I’m seriously considering going home and sleeping the afternoon away. But I have an appointment this afternoon so I’ll probably just tough it out. I’m not sure why I’m so tired anyway. I got enough sleep on Saturday night. I got enough sleep last night. *shrugs* I hate my energy levels.

I went to Heather & Andy’s wedding this weekend. It is so nice to see them so happy. I’m very happy for her. I was surprised, the wedding itself didn’t get to me…but the reception did. I think it was a combination of reminders of my wedding and reminders that I’m not really a part of the Broken Bow life anymore. Letting go and moving on has never been my strong suit. I’m all for change. I love new things…I just don’t like letting go of the old.

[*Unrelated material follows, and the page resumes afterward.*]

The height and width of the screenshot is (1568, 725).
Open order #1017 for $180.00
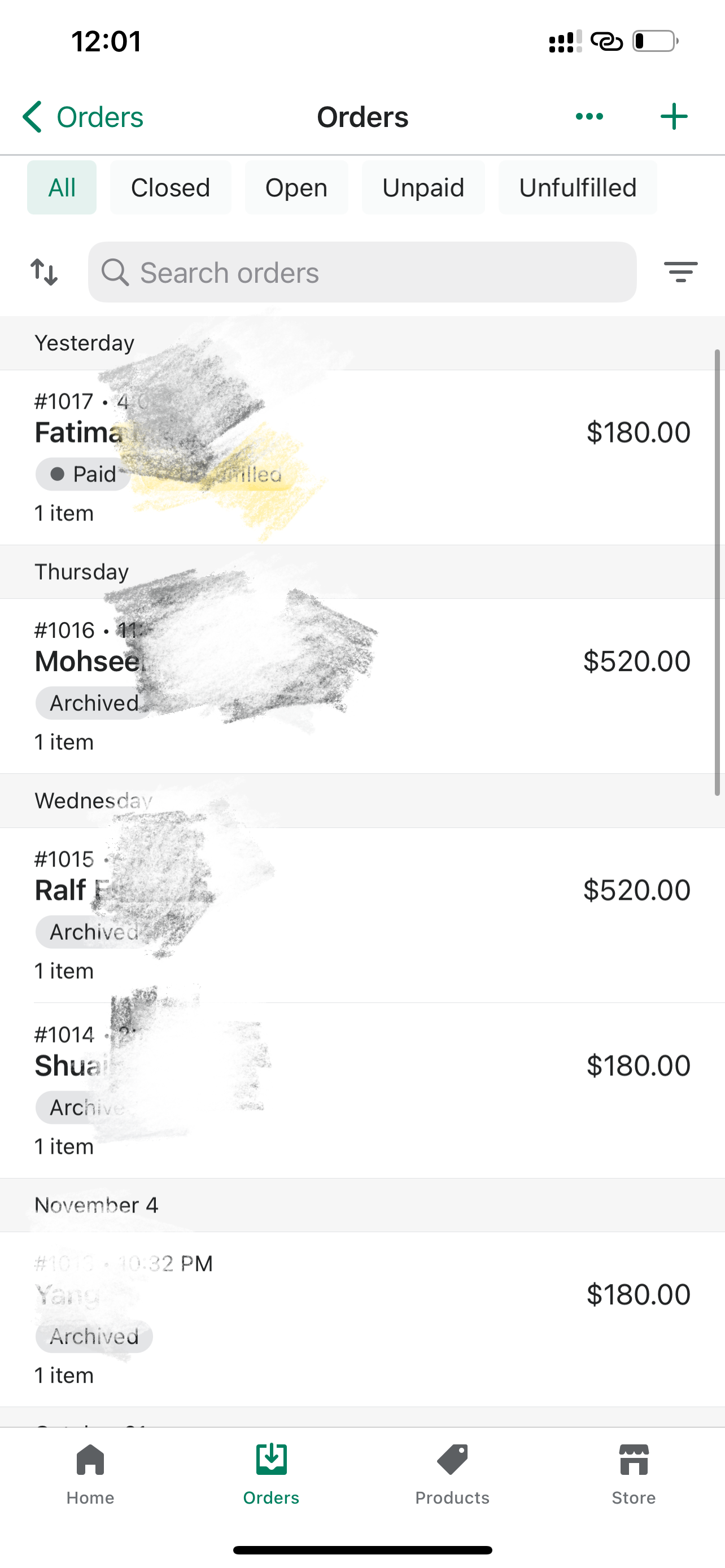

I guess Curtis officially is to the point I was at a week ago. He just wants to be here. He wants to be with me. He doesn’t want to be separated by 5 hours. That feels good. I feel much better about life. I was so scared there was something shady going on…but that fear is gone now. I really am not sure what part of the weekend made it go away, but it is gone and I’m at peace.

I had a dream this morning (in between snoozing the alarm) that he just showed up to live at my house. That he couldn’t handle being apart anymore and just showed up. Kinda made me chuckle when I woke up.

The kids met him this weekend. They seemed to really like him. Bailey requested to sit by him at the reception and Michael requested to sit by him at lunch on Sunday before we left. I was very surprised by Michael’s request because Grandma was there and usually both the kids want to sit by her.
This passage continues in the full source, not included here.